§ **Recorded data**
┄┄┄┄┄┄
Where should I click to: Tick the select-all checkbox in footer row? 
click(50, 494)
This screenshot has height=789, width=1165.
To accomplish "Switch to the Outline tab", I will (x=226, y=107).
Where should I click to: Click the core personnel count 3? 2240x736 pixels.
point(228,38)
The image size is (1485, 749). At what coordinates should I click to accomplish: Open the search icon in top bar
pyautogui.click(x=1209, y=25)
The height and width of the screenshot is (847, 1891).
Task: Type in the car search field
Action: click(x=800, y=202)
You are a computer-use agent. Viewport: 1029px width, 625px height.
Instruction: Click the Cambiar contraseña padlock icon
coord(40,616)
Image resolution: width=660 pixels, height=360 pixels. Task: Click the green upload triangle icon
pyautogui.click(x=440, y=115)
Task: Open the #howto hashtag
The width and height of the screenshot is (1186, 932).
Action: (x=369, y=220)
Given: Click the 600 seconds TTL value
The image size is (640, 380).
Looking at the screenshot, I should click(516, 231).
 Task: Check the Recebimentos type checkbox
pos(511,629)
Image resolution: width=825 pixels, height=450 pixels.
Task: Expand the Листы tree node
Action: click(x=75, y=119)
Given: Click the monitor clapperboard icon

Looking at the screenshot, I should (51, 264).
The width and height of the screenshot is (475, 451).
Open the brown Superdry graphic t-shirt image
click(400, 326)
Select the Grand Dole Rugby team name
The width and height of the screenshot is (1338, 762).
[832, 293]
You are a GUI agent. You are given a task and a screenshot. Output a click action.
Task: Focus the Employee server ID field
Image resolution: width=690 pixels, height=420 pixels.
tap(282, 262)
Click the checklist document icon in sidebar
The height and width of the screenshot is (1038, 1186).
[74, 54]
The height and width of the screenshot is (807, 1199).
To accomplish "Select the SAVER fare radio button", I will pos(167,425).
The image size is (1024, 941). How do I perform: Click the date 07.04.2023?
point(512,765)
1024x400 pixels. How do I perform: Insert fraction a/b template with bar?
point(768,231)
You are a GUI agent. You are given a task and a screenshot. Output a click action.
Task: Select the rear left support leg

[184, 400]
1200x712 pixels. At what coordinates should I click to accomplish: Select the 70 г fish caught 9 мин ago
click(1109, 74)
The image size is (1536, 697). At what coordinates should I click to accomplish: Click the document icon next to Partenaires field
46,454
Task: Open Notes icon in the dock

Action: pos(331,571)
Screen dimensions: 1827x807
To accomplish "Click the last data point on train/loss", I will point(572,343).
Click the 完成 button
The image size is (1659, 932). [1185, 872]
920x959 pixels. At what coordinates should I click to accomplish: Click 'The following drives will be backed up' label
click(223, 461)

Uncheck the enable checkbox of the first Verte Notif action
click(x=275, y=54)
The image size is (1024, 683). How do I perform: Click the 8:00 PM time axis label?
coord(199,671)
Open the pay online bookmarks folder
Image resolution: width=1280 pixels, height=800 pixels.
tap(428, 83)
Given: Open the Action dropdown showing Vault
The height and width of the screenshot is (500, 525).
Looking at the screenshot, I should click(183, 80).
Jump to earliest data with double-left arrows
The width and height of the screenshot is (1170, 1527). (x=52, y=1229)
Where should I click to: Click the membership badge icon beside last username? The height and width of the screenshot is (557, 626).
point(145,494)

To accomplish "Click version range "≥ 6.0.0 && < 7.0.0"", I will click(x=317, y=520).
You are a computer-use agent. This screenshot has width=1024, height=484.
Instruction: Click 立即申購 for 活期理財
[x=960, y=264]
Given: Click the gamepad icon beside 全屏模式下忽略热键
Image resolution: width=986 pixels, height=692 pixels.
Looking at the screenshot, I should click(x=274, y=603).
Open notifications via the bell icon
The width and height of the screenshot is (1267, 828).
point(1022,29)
┄┄┄┄┄┄
Once more, write out the records exactly as they are.

Where should I click to: Tick the select-all checkbox in footer row? 
click(50, 494)
This screenshot has height=789, width=1165.
To accomplish "Switch to the Outline tab", I will (x=226, y=107).
Where should I click to: Click the core personnel count 3? 2240x736 pixels.
point(228,38)
The image size is (1485, 749). At what coordinates should I click to accomplish: Open the search icon in top bar
pyautogui.click(x=1209, y=25)
The height and width of the screenshot is (847, 1891).
Task: Type in the car search field
Action: click(x=800, y=202)
You are a computer-use agent. Viewport: 1029px width, 625px height.
Instruction: Click the Cambiar contraseña padlock icon
coord(40,616)
Image resolution: width=660 pixels, height=360 pixels. Task: Click the green upload triangle icon
pyautogui.click(x=440, y=115)
Task: Open the #howto hashtag
The width and height of the screenshot is (1186, 932).
Action: (x=369, y=220)
Given: Click the 600 seconds TTL value
The image size is (640, 380).
Looking at the screenshot, I should click(516, 231).
 Task: Check the Recebimentos type checkbox
pos(511,629)
Image resolution: width=825 pixels, height=450 pixels.
Task: Expand the Листы tree node
Action: click(x=75, y=119)
Given: Click the monitor clapperboard icon

Looking at the screenshot, I should (51, 264).
The width and height of the screenshot is (475, 451).
Open the brown Superdry graphic t-shirt image
click(400, 326)
Select the Grand Dole Rugby team name
The width and height of the screenshot is (1338, 762).
[832, 293]
You are a GUI agent. You are given a task and a screenshot. Output a click action.
Task: Focus the Employee server ID field
Image resolution: width=690 pixels, height=420 pixels.
tap(282, 262)
Click the checklist document icon in sidebar
The height and width of the screenshot is (1038, 1186).
[74, 54]
The height and width of the screenshot is (807, 1199).
To accomplish "Select the SAVER fare radio button", I will pos(167,425).
The image size is (1024, 941). How do I perform: Click the date 07.04.2023?
point(512,765)
1024x400 pixels. How do I perform: Insert fraction a/b template with bar?
point(768,231)
You are a GUI agent. You are given a task and a screenshot. Output a click action.
Task: Select the rear left support leg

[184, 400]
1200x712 pixels. At what coordinates should I click to accomplish: Select the 70 г fish caught 9 мин ago
click(1109, 74)
The image size is (1536, 697). At what coordinates should I click to accomplish: Click the document icon next to Partenaires field
46,454
Task: Open Notes icon in the dock

Action: pos(331,571)
Screen dimensions: 1827x807
To accomplish "Click the last data point on train/loss", I will point(572,343).
Click the 完成 button
The image size is (1659, 932). [1185, 872]
920x959 pixels. At what coordinates should I click to accomplish: Click 'The following drives will be backed up' label
click(223, 461)

Uncheck the enable checkbox of the first Verte Notif action
click(x=275, y=54)
The image size is (1024, 683). How do I perform: Click the 8:00 PM time axis label?
coord(199,671)
Open the pay online bookmarks folder
Image resolution: width=1280 pixels, height=800 pixels.
tap(428, 83)
Given: Open the Action dropdown showing Vault
The height and width of the screenshot is (500, 525).
Looking at the screenshot, I should click(183, 80).
Jump to earliest data with double-left arrows
The width and height of the screenshot is (1170, 1527). (x=52, y=1229)
Where should I click to: Click the membership badge icon beside last username? The height and width of the screenshot is (557, 626).
point(145,494)

To accomplish "Click version range "≥ 6.0.0 && < 7.0.0"", I will click(x=317, y=520).
You are a computer-use agent. This screenshot has width=1024, height=484.
Instruction: Click 立即申購 for 活期理財
[x=960, y=264]
Given: Click the gamepad icon beside 全屏模式下忽略热键
Image resolution: width=986 pixels, height=692 pixels.
Looking at the screenshot, I should click(x=274, y=603).
Open notifications via the bell icon
The width and height of the screenshot is (1267, 828).
point(1022,29)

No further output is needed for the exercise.